Dennoch braucht er sicherlich Hilfe
dabei. Wieviele haben schon mal versucht,
sich das Rauchen abzugewöhnen, und fielen
in geselliger Runde wieder in den alten
Trott?
Ich bin zwar auch der Meinung, dass man
ihm ruhig Alkohol anbieten sollte, aber
stets mit dem freundlichn Hinweis, dass
man auch nicht-alkoholische Getränke im
Haus hätte.
Natürlich meinte ich nicht, daß man ihm Alkohol anbieten würde. Es ist doch ohnehin selbstverständlich, daß man auf einer Party auch nicht alkoholische Getränke im Haus hat.
Dadurch macht man es ihm
sicherlich etwas einfacher und zeigt
auch, dass man in der Lage ist zu
akzeptieren, dass jemand einen Abend lang
keinen Alkohol trinkt.
Ich bin nicht Deiner Meinung. Man weiß von jeder Art von Süchtigen, daß nur einer ihnen helfen kann, und daß sind sie selbst.
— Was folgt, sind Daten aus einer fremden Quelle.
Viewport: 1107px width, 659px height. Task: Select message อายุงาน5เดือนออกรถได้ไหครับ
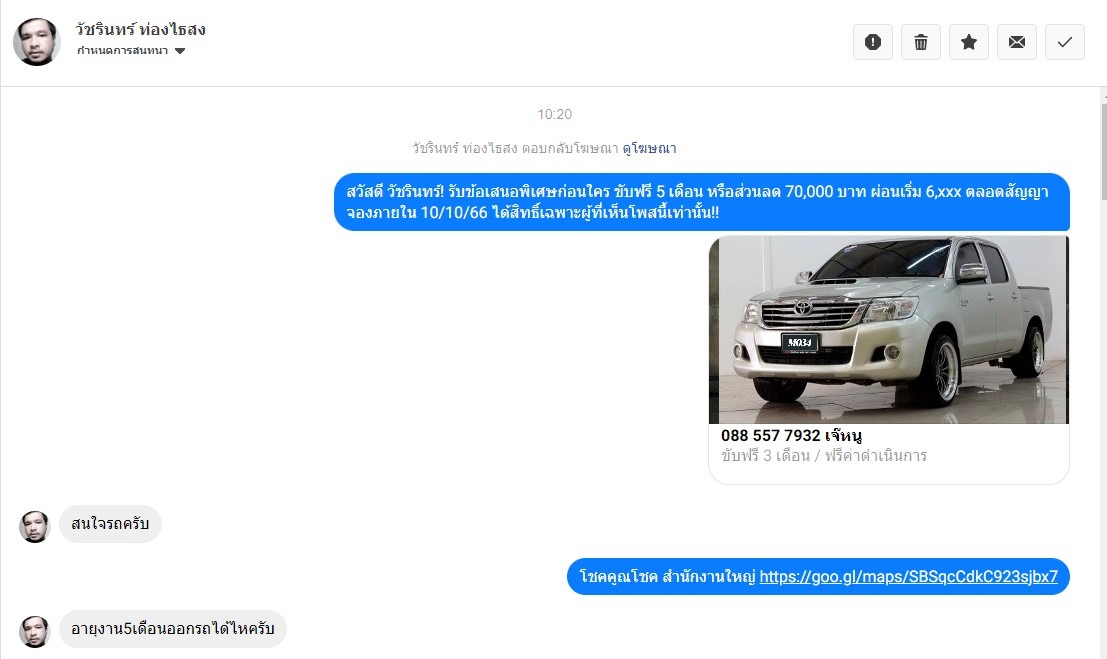(173, 629)
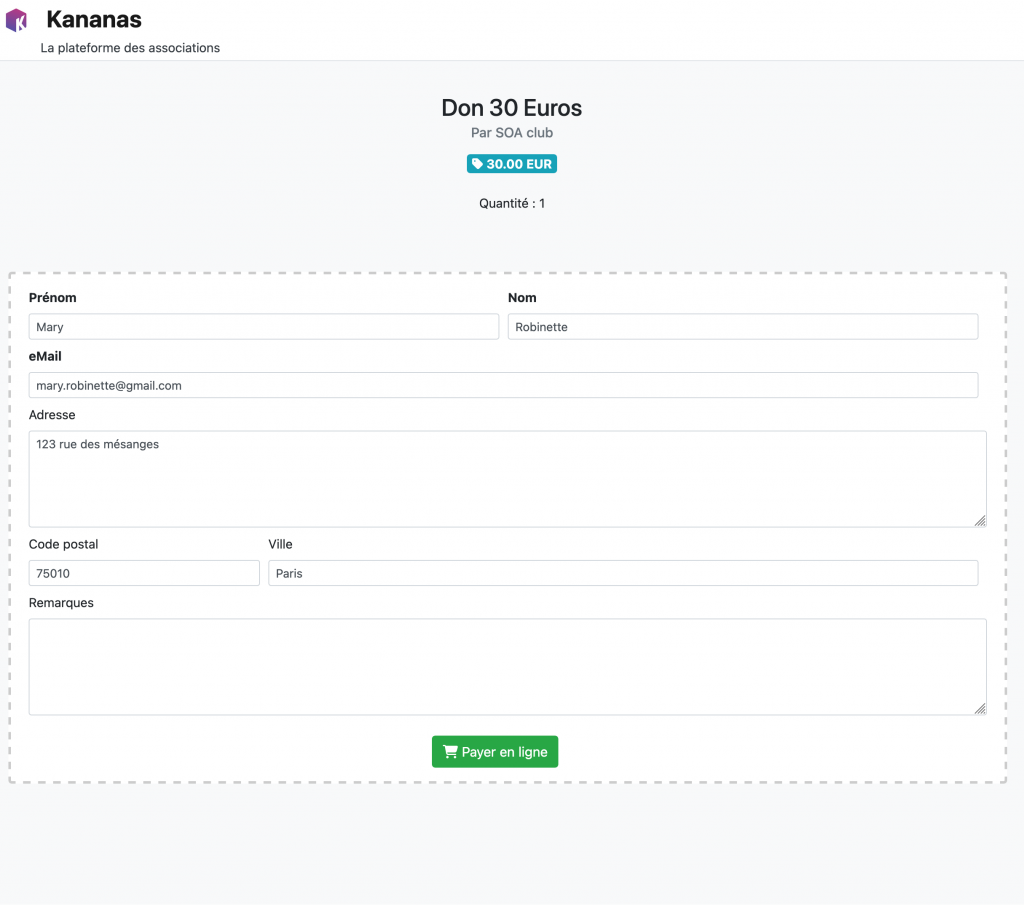This screenshot has width=1024, height=905.
Task: Click into the Nom field with Robinette
Action: [742, 327]
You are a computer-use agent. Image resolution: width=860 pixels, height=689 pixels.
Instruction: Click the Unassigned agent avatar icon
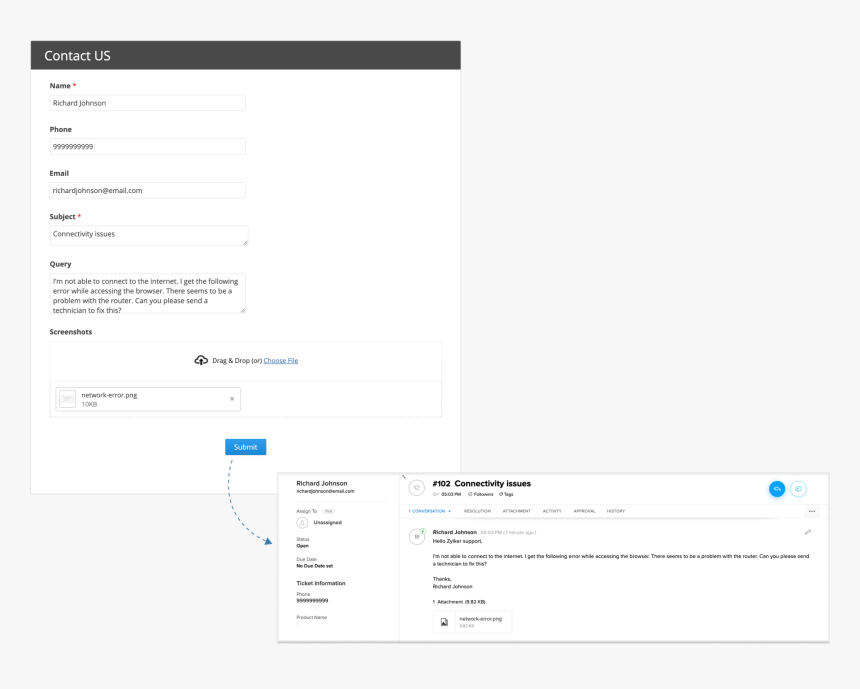[300, 522]
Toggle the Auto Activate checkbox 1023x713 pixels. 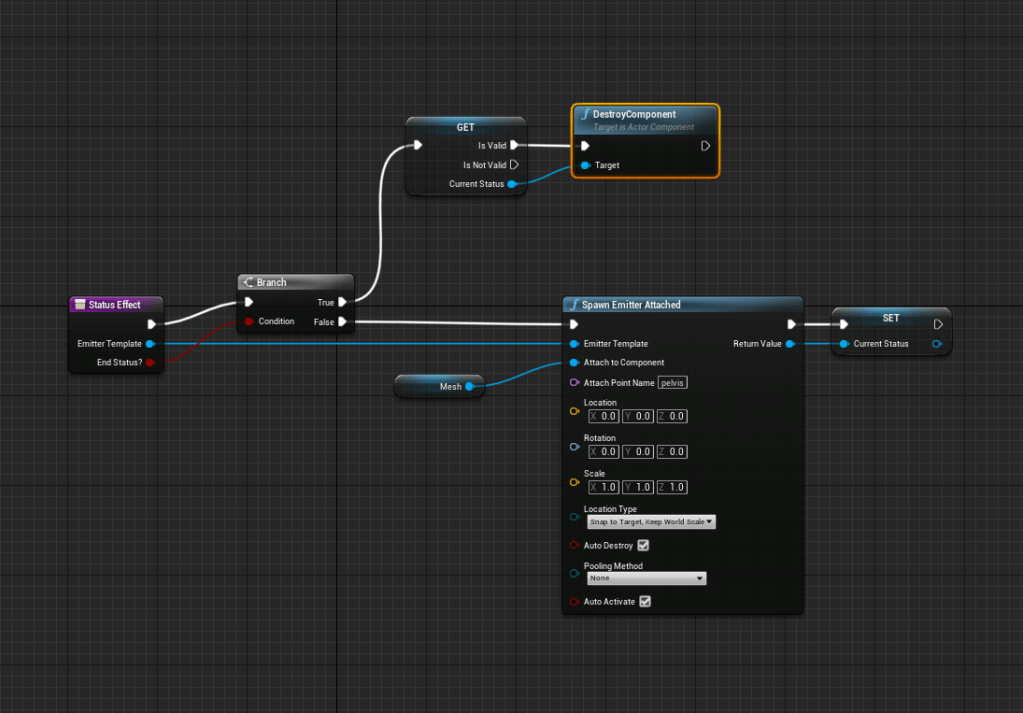point(645,602)
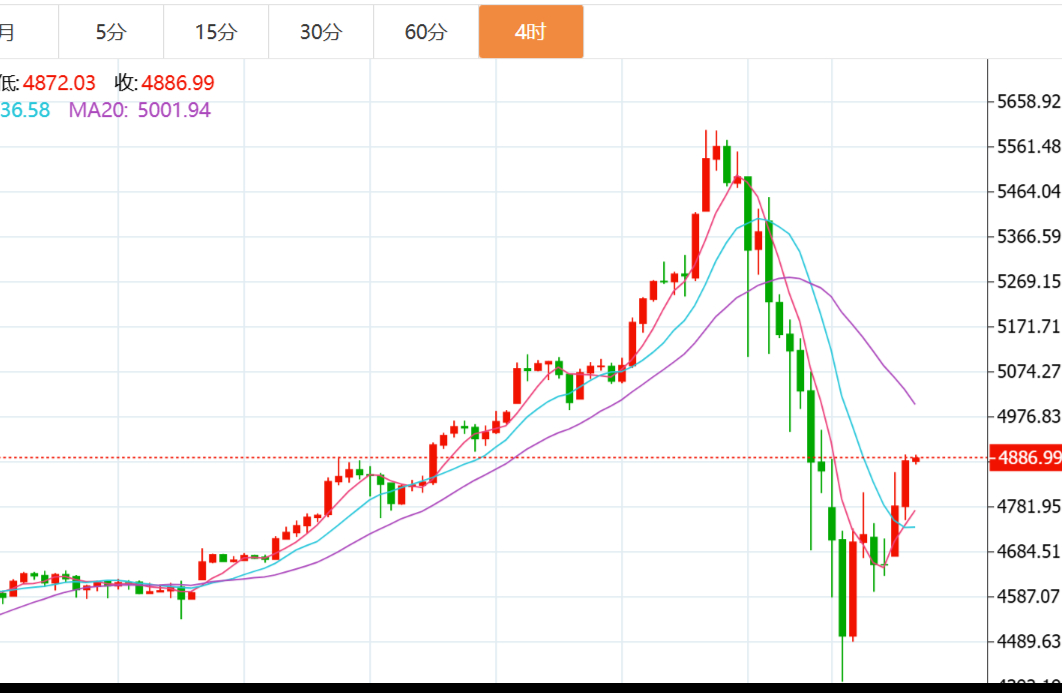
Task: Choose the 60分 timeframe tab
Action: point(426,32)
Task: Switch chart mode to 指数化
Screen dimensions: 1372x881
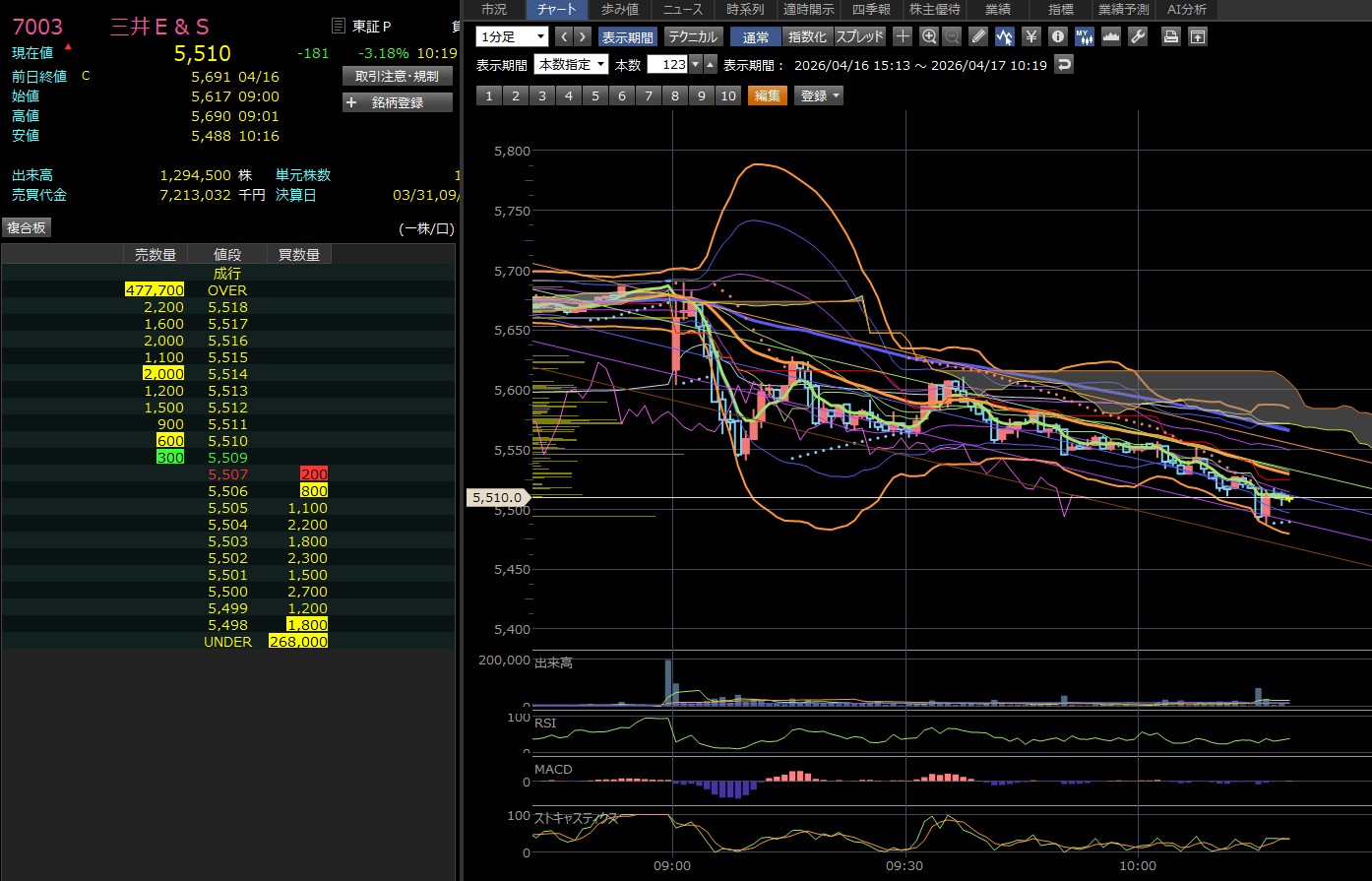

Ich glaube, wenn er der Versuchung, in fröhlicher Runde zu trinken, nicht widerstehen kann, kann auch Liliana ihm nicht „helfen“. Wenn er es schaffen will, muß er es auch so schaffen, oder er schafft es nie.
Was das darüber sprechen anbelangt, denke ich auch: Man sollte das Thema nicht nur anschneiden, wenn er darüber sprechen will.
Tja, was, wenn er ein Bier will? Das ist eine schwierige Frage. Ich persönlich würde es so machen: Wenn er mich wirklich explizit nach einem Bier fragt, würde ich ihn direkt darauf ansprechen: „Bist Du sicher, daß Du das willst? Du weißt, daß Du damit alles wieder kapputt machst“. Wenn er dann immer noch darauf beharrt, würde ich’s ihm geben. Denn wenn er es so dringend will, kommt er auch heimlich dran.
Ich glaube aber nicht, daß er direkt nach einem Bier fragen wird. Entweder er sterht es durch, oder, wenn er rückfällig wird, macht er es heimlich. Alkoholiker sind, wie alle Süchtigen, Meister der Lüge und Heimlichkeit.
Ich bleibe also dabei: Schafft er es nicht, trocken zu bleiben, obwohl es auf der Party Alkohol gibt, ist ihm nicht zu helfen. Das klingt hart, aber so ist es nun mal.